> **TRAVAIL À FAIRE**:
1/ Selon l'extrait de procédure administrative, pour quelle durée l'interdiction de retour sur le territoire français a-t-elle été prononcée ?
2/ Dans l'extrait de procédure administrative, remplacez « préfet de l'Hérault » par « préfet du Gard » et recopiez le passage allant de « Vu la procédure » jusqu'à « rejeté sa demande. » inclus.
3/ Rédigez la suite de l'extrait de procédure administrative, en commençant après sa dernière phrase.

Vu la procédure suivante :
Procédure contentieuse antérieure :
M. C... a demandé au tribunal administratif de Montpellier d'annuler l'arrêté du 8 juillet 2021 par lequel le préfet de l'Hérault a rejeté sa demande de titre de séjour, l'a obligé à quitter le territoire français dans un délai de trente jours, a fixé le pays de destination et a prononcé à son encontre une interdiction de retour sur le territoire français pendant une durée de quatre mois.
Par un jugement n° 2104182 du 21 octobre 2021, le tribunal administratif de Montpellier a rejeté sa demande.
Procédure devant la cour :
Par une requête, enregistrée le 22 novembre 2021 sous le n° 21MA04480 au greffe de la cour administrative d'appel de Marseille et ensuite sous le n° 21TL04480 au greffe de la cour administrative d'appel de Toulouse, M. A..., représenté par Me Werba, avocat, demande à la cour :
1°) d'annuler ce jugement ;
2°) d'annuler l'arrêté du 8 juillet 2021 par lequel le préfet de l'Hérault a rejeté sa demande de titre de séjour, l'a obligé à quitter le territoire français dans un délai de trente jours, a fixé le pays de destination et a prononcé à son encontre une interdiction de retour sur le territoire français pendant une durée de quatre mois ;
3°) d'enjoindre au préfet de l'Hérault, à titre principal, de lui délivrer sans délai une carte de séjour temporaire, ou à titre subsidiaire, dans l'attente du réexamen de sa situation, un titre de séjour provisoire, dans un délai de quinze jours suivant la notification du présent arrêt et sous astreinte de 150 euros par jour de retard ;
4°) de mettre à la charge de l'Etat la somme de 1 500 euros sur le fondement de l'article L. 761-1 du code de justice administrative.

> **LIGNES DE DONNÉES**:
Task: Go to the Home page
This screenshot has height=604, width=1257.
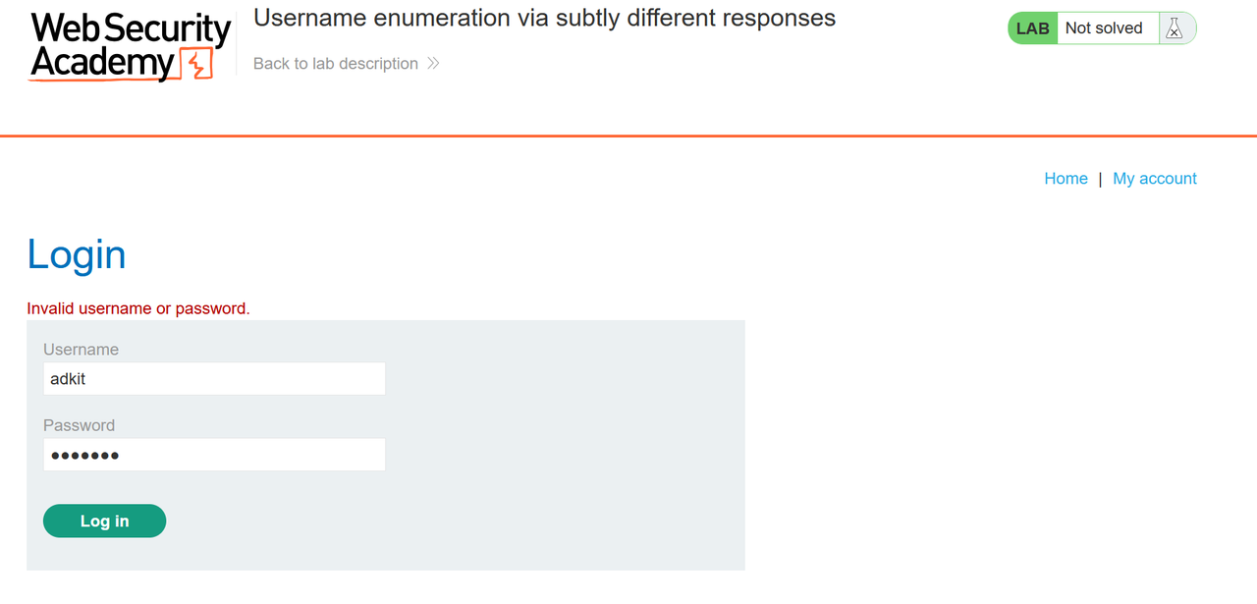Action: [x=1066, y=179]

> **LES RÉPONSES**:
1/ Pour une durée de quatre mois.

2/
Vu la procédure suivante :
Procédure contentieuse antérieure :
M. C... a demandé au tribunal administratif de Montpellier d'annuler l'arrêté du 8 juillet 2021 par lequel le préfet du Gard a rejeté sa demande de titre de séjour, l'a obligé à quitter le territoire français dans un délai de trente jours, a fixé le pays de destination et a prononcé à son encontre une interdiction de retour sur le territoire français pendant une durée de quatre mois.
Par un jugement n° 2104182 du 21 octobre 2021, le tribunal administratif de Montpellier a rejeté sa demande.

3/
Il soutient que :
- la décision de refus de séjour est insuffisamment motivée ;
- elle est entachée d'erreur de droit dès lors que le préfet n'a pas instruit une demande de régularisation à titre exceptionnel, n'a pas saisi, à ce titre, la direction régionale des entreprises, de la concurrence, de la consommation, du travail et de l'emploi et lui a opposé l'irrégularité du contrat de travail conclu en qualité d'étudiant ;
- en méconnaissant la spécificité de sa demande de régularisation, le préfet a entaché sa décision d'erreur manifeste d'appréciation ;
- la décision portant obligation de quitter le territoire français est fondée sur une décision de refus de séjour illégale ;
- elle est entachée d'une erreur manifeste d'appréciation de ses conséquences sur sa situation personnelle ;
- la décision fixant le pays de destination et l'interdiction de retour sur le territoire français sont fondées sur une décision portant obligation de quitter le territoire français illégale.
Par un mémoire en défense, enregistré le 8 juillet 2022, le préfet de l'Hérault conclut au rejet de la requête.
Il soutient que les moyens soulevés par le requérant ne sont pas fondés.
Par ordonnance du 20 juin 2022, la clôture d'instruction a été fixée au 13 juillet 2022.
Vu les autres pièces du dossier.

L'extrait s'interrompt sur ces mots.